D An arteriovenous shunt is a less common form of access site but carries a risk for bleeding when it is used because two ends of an external cannula are tunneled subcutaneously into an artery and a vein, and the ends of the cannula are joined. If accidental disconnection occurs, the client could lose blood rapidly. For this reason, small clamps are attached to the dressing that covers the insertion site for use if needed. The shunt site also should be assessed at least every four hours.

The client newly diagnosed with chronic renal failure recently has begun hemodialysis. Knowing that the client is at risk for disequilibrium syndrome, the nurse assesses the client during dialysis for A. hypertension, tachycardia, and fever. B. hypotension, bradycardia, and hypothermia. C. restlessness, irritability, and generalized weakness. D. headache, deteriorating level of consciousness, and twitching.

D Disequilibrium syndrome is characterized by headache, mental confusion, decreasing level of consciousness, nausea, vomiting, twitching, and possible seizure activity. Disequilibrium syndrome is caused by rapid removal of solutes from the body during hemodialysis. At the same time, the blood-brain barrier interferes with the efficient removal of wastes from brain tissue. As a result, water goes into cerebral cells because of the osmotic gradient, causing brain swelling and onset of symptoms. The syndrome most often occurs in clients who are new to dialysis and is prevented by dialyzing for shorter times or at reduced blood flow rates.

A client with chronic renal failure has completed a hemodialysis treatment. The nurse would use which of the following standard indicators to evaluate the client's status after dialysis? A. Potassium level and weight B. Blood urea nitrogen and creatinine levels C. Vital signs and blood urea nitrogen D. Vital signs and weight

D Following dialysis, the client's vital signs are monitored to determine whether the client is remaining hemodynamically stable. Weight is measured and compared with the client's predialysis weight to determine effectiveness of fluid extraction. Laboratory studies are done as per protocol but are not necessarily done after the hemodialysis treatment has been ended.

The nurse is reviewing the list of components contained in the peritoneal dialysis solution with the client. The client asks the nurse about the purpose of the glucose contained in the solution. The nurse bases the response knowing that the glucose A. prevents excess glucose from being removed from the client. B. decreases the risk of peritonitis. C. prevents disequilibrium syndrome. D. increases osmotic pressure to produce ultrafiltration.

D Increasing the glucose concentration makes the solution increasingly more hypertonic.
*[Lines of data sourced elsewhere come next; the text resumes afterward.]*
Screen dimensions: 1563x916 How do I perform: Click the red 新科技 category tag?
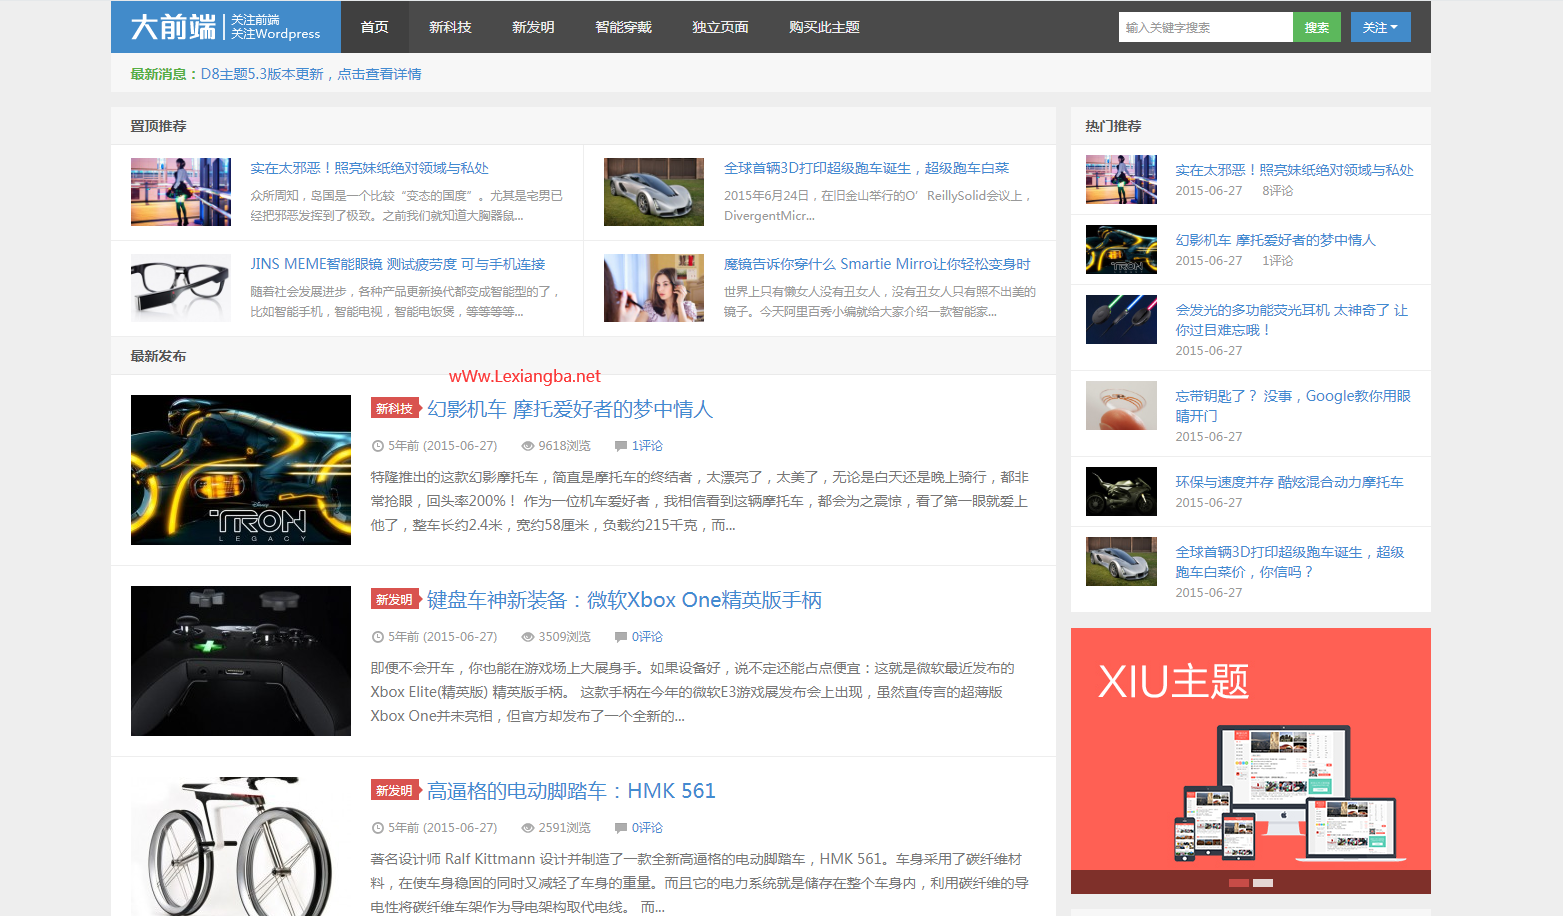pyautogui.click(x=394, y=408)
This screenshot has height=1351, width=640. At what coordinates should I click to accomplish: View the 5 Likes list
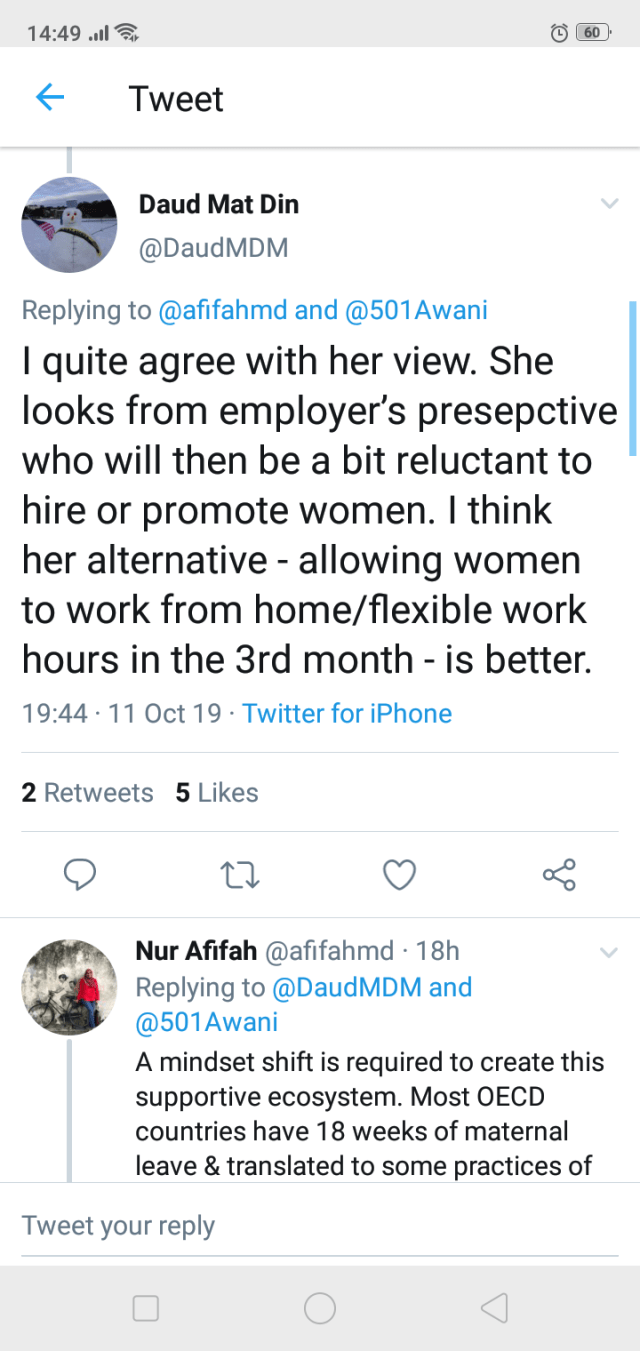(217, 793)
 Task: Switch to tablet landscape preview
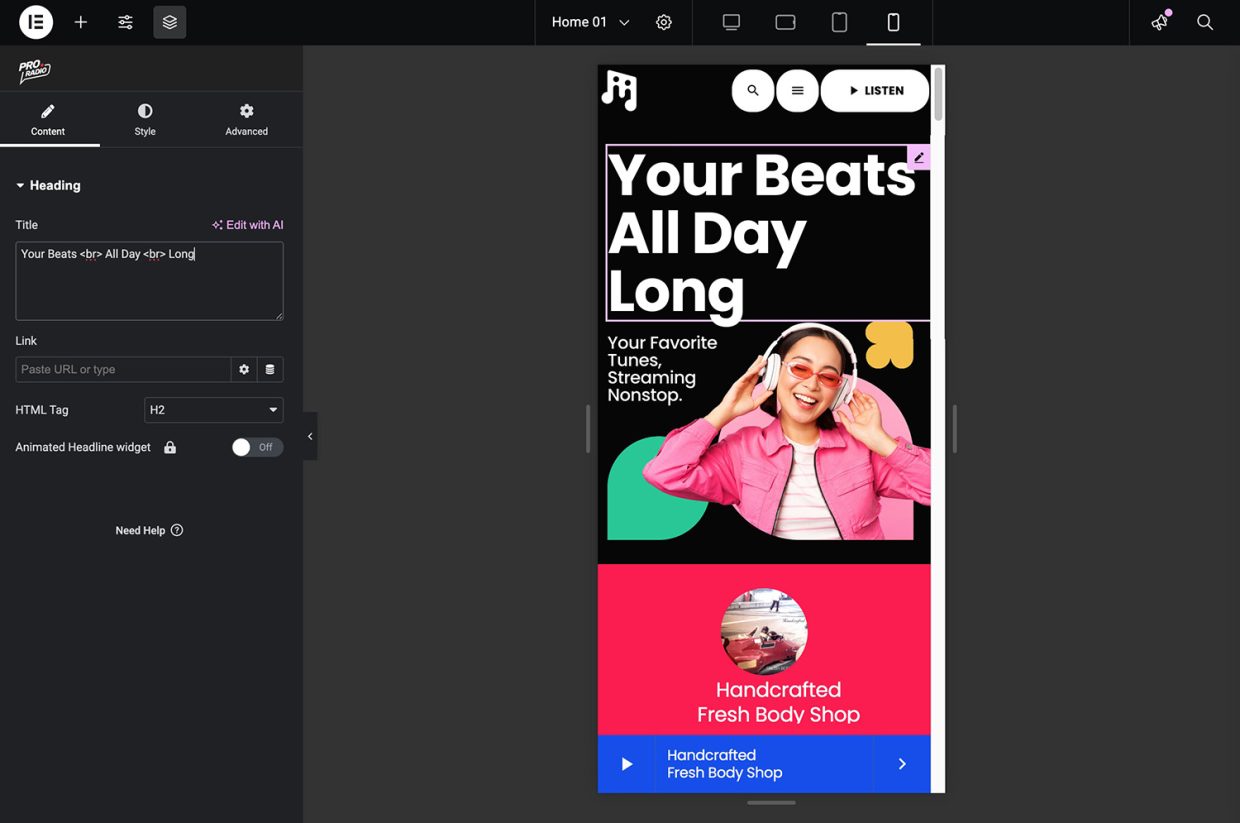pyautogui.click(x=785, y=22)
The more hypertonic the solution, the greater the osmotic pressure for ultrafiltration and thus the greater the amount of fluid removed from the client during an exchange.

The client with chronic renal failure returns to the nursing unit following a hemodialysis treatment. On assessment the nurse notes that the client's temperature is 100.2° F. Which of the following is the most appropriate nursing action? A. Encourage fluids. B. Notify the physician. C. Monitor the site of the shunt for infection. D. Continue to monitor vital signs.

D The client may have an elevated temperature following dialysis because the dialysis machine warms the blood slightly. If the temperature is elevated excessively and remains elevated, sepsis would be suspected and a blood sample would be obtained as prescribed for culture and sensitivity determinations.